Ind.Code § 34-20-3-2(d) (emphasis supplied).
We recently determined in Black v. ACandS, Inc., 752 N.E.2d 148 (Ind.Ct.App.2001) that the exception applies not only to persons who mine commercial asbestos, but also to persons who sell, but do not mine, commercial asbestos. Therefore, summary judgment for the defendants on the ground that none of the defendants both mined and sold commercial asbestos was improper. We accordingly reverse the trial court's grant of summary judgment in favor of all defendants to the extent the judgments were premised on the application of the statute of repose and on the trial court's determination that the exception in Ind.Code § 34-20-3-2 did not apply.
II. Evidence of Product Identification
In its grant of summary judgment for four defendants-North American Refractories, ACandS, Kaiser, and Plibrico-the trial court also addressed whether Poirier had come forth with evidence sufficient to support an inference that her husband had been exposed to asbestos fiber or dust from a defendant's product. To avoid summary judgment, a plaintiff must produce evidence sufficient to support an inference that he inhaled asbestos dust from the defendant's product. Peerman v. Georgia-Pacific Corp., 35 F.3d 284, 287 (7th Cir.1994) (applying Indiana law).4 Poirier's product identification evidence with regard to these four defendants was at best conjectural and insufficient to support the inference the decedent inhaled dust from any of the four defendants' products, and we therefore cannot say the trial court erred in granting summary judgment for these defendants on that basis.
1. North American Refractories
The trial court noted Poirier's claim that her husband had been exposed to North American's asbestos products while he was employed at Bethlehem Steel until some time in the 1970s, but it found that Poirier had “offered no evidence that North American was engaged in activity at the Bethlehem Steel plant which might give rise to liability for negligence. Plaintiff has failed to identify a question of fact as to that matter.” (R. at 1197.) 5
Poirier asserts in her brief that “[t]he evidence offered against North American Refractories showed the sale of thousands of bags of asbestos cement for the construction of the coke ovens at Bethlehem Steel plant where the testimony was that Decedent worked.” (Br. of Appellant, Martha Poirier at 25.) Poirier directs us to page 889 of the record as support for that assertion. That page includes no “evidence” against North American; rather, it is part of Poirier's counsel's memorandum in opposition to North American's summary judgment motion. It is axiomatic that the arguments of counsel are not evidence. Wilkerson v. State, 728 N.E.2d 239, 244 (Ind.Ct.App.2000). As Poirier directs us to no evidence that her husband was exposed to asbestos supplied by North American, we cannot say the trial court's grant of North American's summary judgment motion was error.
2. ACandS
Poirier offers as evidence that the decedent was exposed to ACandS asbestos products “the deposition of its employee Liddell, who testified to many asbestos installation projects by AC & S at steel plants, including the one where decedent worked.” (Br. of Appellant, Martha Poirier at 25.) Our review of the pages of the record to which Poirier refers us reveals no testimony to that effect, and we admonish Poirier's counsel to refrain from such misstatements and mischaracterizations of the record before this or any other court. That section of the record does include, in addition to testimony by Liddell, invoices indicating ACandS performed some maintenance work in 1968, 1969, and 1970 at certain U.S. Steel facilities in Gary; however, Poirier offers no evidence that the decedent might have been in the vicinity of any of that work or exposed to asbestos fibers or dust as a result. We therefore cannot say the trial court erred to the extent it granted summary judgment to ACandS based on a lack of product identification evidence.

______

[CHALLENGES]:
A. Reproduce, word for word, the stretch of the asbestos opinion from "Ind.Code § 34-20-3-2(d)" through "did not apply.".
B. Decide whether each statement agrees with the asbestos opinion, answering yes or no and quoting the deciding words: (i) Black v. ACandS extended the exception to persons who sell commercial asbestos without mining it; (ii) page 889 of the record contains evidence against North American; (iii) the ACandS invoices show maintenance work at the Bethlehem Steel plant.
C. Continue writing the asbestos opinion from the point where it ends.
The items after this point are separate material, independent of the asbestos opinion.

[MATERIAL SHOWN]:

______

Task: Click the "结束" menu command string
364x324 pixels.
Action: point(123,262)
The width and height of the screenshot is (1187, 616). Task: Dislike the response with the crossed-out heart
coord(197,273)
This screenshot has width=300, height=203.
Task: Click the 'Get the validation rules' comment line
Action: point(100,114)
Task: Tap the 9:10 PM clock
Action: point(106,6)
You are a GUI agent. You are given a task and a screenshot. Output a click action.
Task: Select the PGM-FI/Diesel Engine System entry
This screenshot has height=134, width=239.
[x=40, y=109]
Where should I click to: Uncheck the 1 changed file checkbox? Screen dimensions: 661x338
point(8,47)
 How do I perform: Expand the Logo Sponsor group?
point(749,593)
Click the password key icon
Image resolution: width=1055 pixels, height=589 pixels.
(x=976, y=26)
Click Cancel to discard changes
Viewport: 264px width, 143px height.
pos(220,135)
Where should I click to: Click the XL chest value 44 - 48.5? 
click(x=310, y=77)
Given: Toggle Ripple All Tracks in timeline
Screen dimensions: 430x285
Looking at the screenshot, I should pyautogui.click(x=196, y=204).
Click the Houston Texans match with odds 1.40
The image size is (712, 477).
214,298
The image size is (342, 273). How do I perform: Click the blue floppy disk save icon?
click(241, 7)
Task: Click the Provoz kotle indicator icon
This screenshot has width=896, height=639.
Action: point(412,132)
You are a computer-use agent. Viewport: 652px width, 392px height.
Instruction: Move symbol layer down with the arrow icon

______

[ANSWERS FOR THE TASKS]:
A.
Ind.Code § 34-20-3-2(d) (emphasis supplied).
We recently determined in Black v. ACandS, Inc., 752 N.E.2d 148 (Ind.Ct.App.2001) that the exception applies not only to persons who mine commercial asbestos, but also to persons who sell, but do not mine, commercial asbestos. Therefore, summary judgment for the defendants on the ground that none of the defendants both mined and sold commercial asbestos was improper. We accordingly reverse the trial court's grant of summary judgment in favor of all defendants to the extent the judgments were premised on the application of the statute of repose and on the trial court's determination that the exception in Ind.Code § 34-20-3-2 did not apply.

B.
(i) Yes: "the exception applies not only to persons who mine commercial asbestos, but also to persons who sell, but do not mine, commercial asbestos."
(ii) No: "That page includes no “evidence” against North American; rather, it is part of Poirier's counsel's memorandum in opposition to North American's summary judgment motion."
(iii) No: "invoices indicating ACandS performed some maintenance work in 1968, 1969, and 1970 at certain U.S. Steel facilities in Gary"

C.
3. Plibrico
Poirier asserts Plibrico's products or services “resulted in the decedent being exposed to asbestos fibers in asbestos in the his [sic] workplace,” (Br. of Appellant, Martha Poirier at 26), but she cites only to evidence that “Plibrico was an installer of asbestos products 6 in industry in several states, including Indiana.” (Id.) This evidence permits at best only speculation that the activities of Plibrico might have exposed Poirier's husband to asbestos products Plibrico installed; accordingly, we cannot say the trial court erred in granting summary judgment for Plibrico based on an absence of product identification evidence.
4. Kaiser 7
Poirier asserts “the evidence offered against Kaiser showed that Kaiser not only sold asbestos-containing products, but also assisted in the application of those products.” (Br. of Appellant, Martha Poirier at 26.) She refers us to a portion of the record containing counsel's memorandum, which, as explained above, we decline to accept as “evidence,” along with the Kaiser marketing document referred to in footnote seven. The trial court noted in its summary judgment order that Poirier had offered no evidence Kaiser was engaged in any such activity at any location where the decedent worked. Because we find Poirier has not set forth specific facts showing a genuine issue for trial on the ground Kaiser was either a seller or service provider, we find summary judgment for Kaiser was proper.
CONCLUSION
We reaffirm our holding in Black that the exception contained in Ind.Code § 34-20-3-2 to the ten-year product liability statute of repose applies to claims against miners of commercial asbestos and against sellers of commercial asbestos, even if those sellers do not also mine the product. Therefore, Poirier's claims against those defendants who are sellers but not miners of commercial asbestos are not barred by the ten-year statute of repose in Ind.Code § 34-20-3-1, and we accordingly reverse the summary judgments in favor of Chicago Firebrick and Corhart Refractories. We affirm the trial court's grant of summary judgment for defendants Kaiser Aluminum, Plibrico, North American Refractories, and ACandS, as Poirier failed to demonstrate a genuine issue of material fact as to whether the decedent was exposed to asbestos manufactured or installed by those defendants.
Affirmed in part, reversed in part, and remanded.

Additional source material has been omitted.